Sixteen years is a long time to be married. Consecutively, that is. It is definitely something worth celebrating; something to make a big deal about. In 1999 when we hit the ten year mark, we started to make a fairly big deal about our anniversary.
Staying at the Paramount Hotel on West 46th Street became our annual ritual.
The first five years at the Paramount were fine. But last year, they told us there were no rooms left (even though we had a reservation) and then proceeded to give us what must’ve been the tiniest room in a hotel full of tiny Phillipe Starck designed rooms. And the crisp white design – white everything except for the gilt-framed artistic headboard – wasn’t so crisp and white anymore. There were cigarette burns on the white carpet and a soft patina of gray everywhere else.

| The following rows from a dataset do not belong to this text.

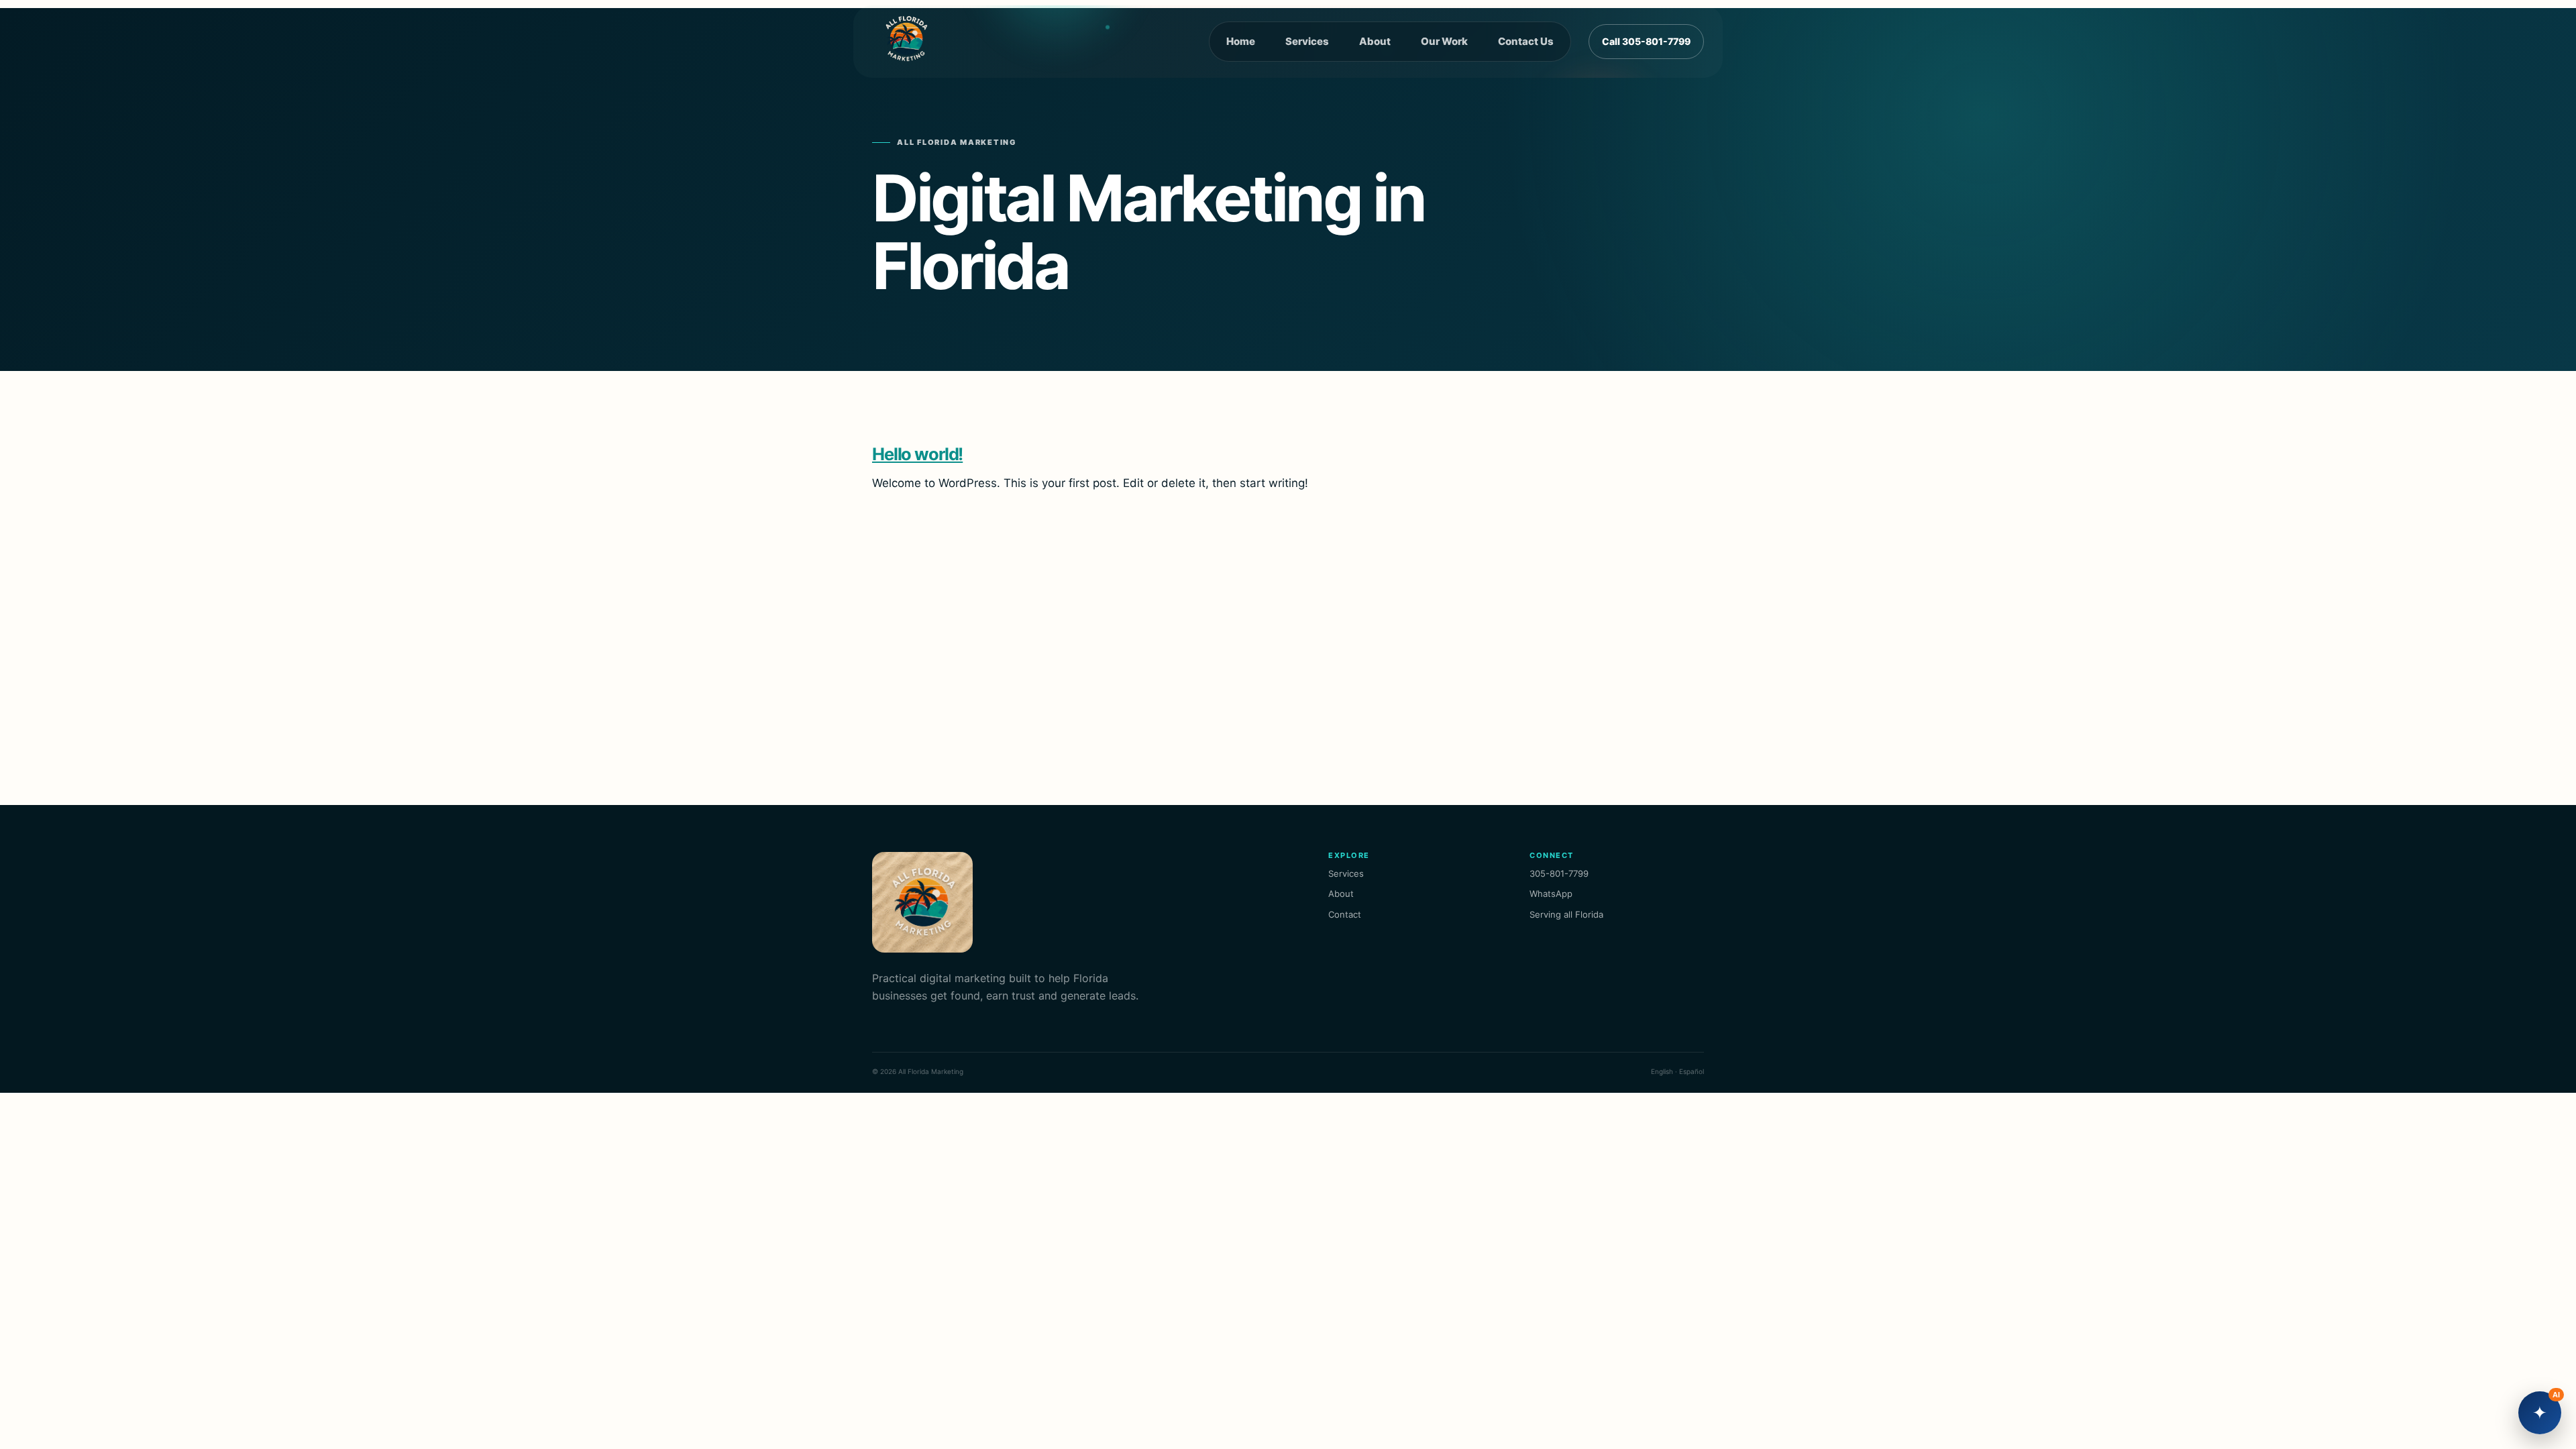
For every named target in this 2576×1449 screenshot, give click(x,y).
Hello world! (917, 453)
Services (1307, 41)
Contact (1344, 914)
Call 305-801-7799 (1646, 41)
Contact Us (1526, 41)
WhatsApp (1550, 893)
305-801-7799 (1559, 873)
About (1375, 41)
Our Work (1444, 41)
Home (1240, 41)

And, to make matters worse, a clock radio went off FULL BLAST in the room next door at 4:30 a.m. Hotel security came upstairs immediately and knocked vigorously on the door until the guest turned it off.
So it wasn’t exactly the perfect night away from the kids that we always fantasize about.
This year we decided to be low key, even blase. Why make such a big deal about it anyway? It’s only 16 years. Plus making a big tadoo arouses expectations and sets you up for disappointment. This year, our pproach was: take it easy, take it slow. Wish each other a Happy Anniversary and have a nice dinner in Brooklyn.
And that’s exactly what we did. At Brooklyn Fish Camp on Fifth Avenue at Warren Street, the chilled bottle of reasonably priced white wine from Australia was all we needed to enjoy the sultry summer night sitting in the restaurant’s large, lovely backyard. We reminisced about our wedding 16 years ago, remembering what we were doing when.
And both of us agreed that this new addition to the Fifth Avenue restaurant scene had the feel of a lobster restaurant in Welfleet, or some other Cape Cod town. We felt like we were close to the ocean, not Fifth Avenue.
Even though the service was unbelievably slow – the kitchen was extremely backed up during the rush hour of Saturday night dinner – the food was excellent and the wait staff was friendly, attentive, and full of guilt about how long it was taking for the food to come out. Our waitress, April, kept giving us progress reports and assurances us that the food was on the way.
And we didn’t get antsy or annoyed. First off, we were just glad to be out without the kids, away from our apartment. Alone. That in and of itself is special.
And the restaurant’s shortcomings felt appropriate somehow. It was real life, not the fantasy of "the big night out where everything is perfect." Kind of like marriage: full of minor inconveniences and annoyances. It isn’t easy, it isn’t always fun, and sometimes it’s downright frustrating.
Nothing a nice bottle of chilled white wine from Australia can’t fix. That’s just the way it is.